В самом деле, неспециалисты чаще всего воспринимают западников по критическим инвективам их оппонентов, до крайности полемически заостренным. Но это то же самое, как если бы считать подлинным лицом славянофильства его отражение в кривом зеркале западнических филиппик. Карикатуры на идейных противников создавали обе стороны. Судить о реальных западниках по языковскому «К не нашим» («Вы все, – не русский вы народ!») столь же непродуктивно, как о реальных славянофилах по тургеневскому пассажу в поэме «Помещик» («От шапки-мурмолки своей / Ждет избавленья, возрожденья; / Ест редьку, – западных людей / Бранит – и пишет… донесенья»).
В современной национал-патриотической публицистике из текста в текст кочуют одни и те же цитаты, взятые из вторых, а то и пятых рук. Все рекорды в индексе цитирования, естественно, бьет неизбежный В.С. Печерин с его навязшим в зубах «Как сладостно отчизну ненавидеть / И жадно ждать ее уничтоженья, /Ив разрушении отчизны видеть / Всемирного денницу возрожденья!». Я далек от мысли записывать эмигранта и католического монаха в пламенные русофилы, но очень сомневаюсь, что кто-нибудь из его нынешних обличителей удосужился заглянуть в итоговую печеринскую книгу – «Замогильные записки», где автор покаянно называет эти строки (написанные им в самой ранней юности – в 18 лет! – под явным влиянием Байрона) «безумными»[706].
Важно отметить, что настроения Владимира Сергеевича не отличались постоянством, и в 1850 г. он уже обличал «болтливую и меркантильную» Европу, а в русских видел «новых варваров», призванных обновить ее «огнем и мечом»[707]. К тому же, по иронии судьбы, литературное возвращение Печерина на родину случилось благодаря его старинному другу славянофилу Ф.В. Чижову, и впервые, после тридцатилетнего перерыва, его тексты появились в русской печати на страницах газеты И.С. Аксакова «День» в сопровождении прочувствованного предисловия издателя – признанного лидера тогдашнего славянофильства. Стали бы Чижов и Аксаков с заведомым русофобом якшаться!

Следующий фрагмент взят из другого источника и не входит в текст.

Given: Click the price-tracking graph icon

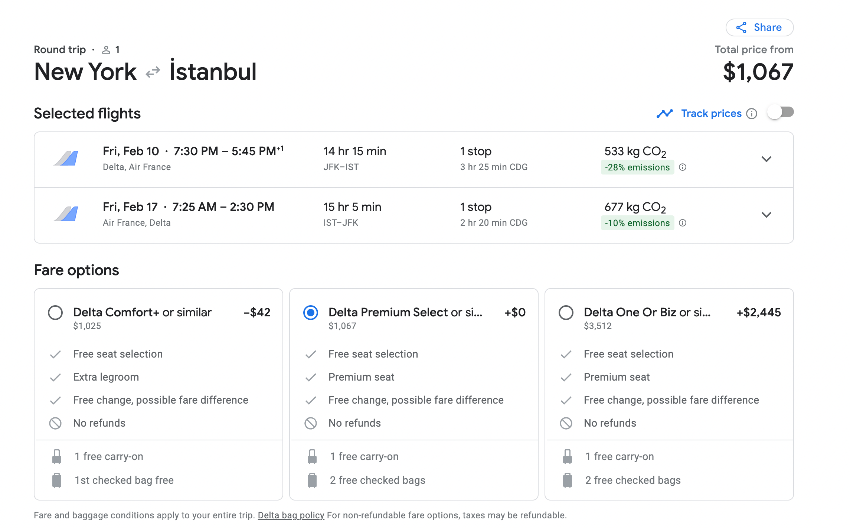Looking at the screenshot, I should tap(664, 114).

Другой столп русофобии, по общепринятому патриотическому канону, – Чаадаев. Не питаю ни малейших симпатий к этой чрезвычайно неприятной фигуре, более того, признаю, что «Первое философическое письмо» – несомненно «русофобское высказывание» (или «русофобский текст»). Но комплексное изучение наследия Петра Яковлевича все же не дает оснований считать его мировоззрение последовательно русофобским. И дело не только в «Апологии сумасшедшего», где он патетически возвещает о великом будущем России. Давайте посмотрим на его позицию по текущим конкретным политическим вопросам, благо есть соответствующие тексты. Вот несколько цитат из статьи «Несколько слов о польском вопросе», написанной в 1831–1832 гг. (то есть уже после окончания работы над всем циклом «Философических писем», созданным в 1828–1830 гг., но за несколько лет до публикации первого из них, – то есть, с одной стороны, «русофобская» историософия Чаадаева была к тому времени уже сформулирована, но, с другой стороны, она еще не была официально осуждена, так что эти пассажи не спишешь на конъюнктурное покаяние): «В областях, присоединенных к Российской империи (не входящих в состав Царства Польского) и называвшихся раньше Литвой, Белоруссией и Малороссией, поляки составляют приблизительно пятидесятую часть всего населения. Остальные почти сплошь русские. Эти последние хранят еще свежую память о насилиях, выпавших на долю их отцов при польском владычестве, и питают к своим господам, пережитку прежнего строя, такую ненависть, что спасением своим они отчасти обязаны русскому правительству. Расчленять Россию, отрывая от нее силою оружия западные губернии, оставшиеся русскими по своему национальному чувству, было бы безумием. Сохранение их, впрочем, составляет для России жизненный вопрос. В случае, если бы попытались осуществить этот план, она в тот же час поднялась бы всей массой, и мы стали бы свидетелями проявления всех сил ее национального духа. Надо, наконец, вспомнить, что первоначально Российская империя была лишь объединением нескольких славянских племен, которые приняли свое имя от пришедших Руссов , и что ныне еще это все тот же политический союз, обнимающий две трети всего славянского племени, обладающий независимым существованием и на самом деле представляющий славянское начало во всей его неприкосновенности»[708].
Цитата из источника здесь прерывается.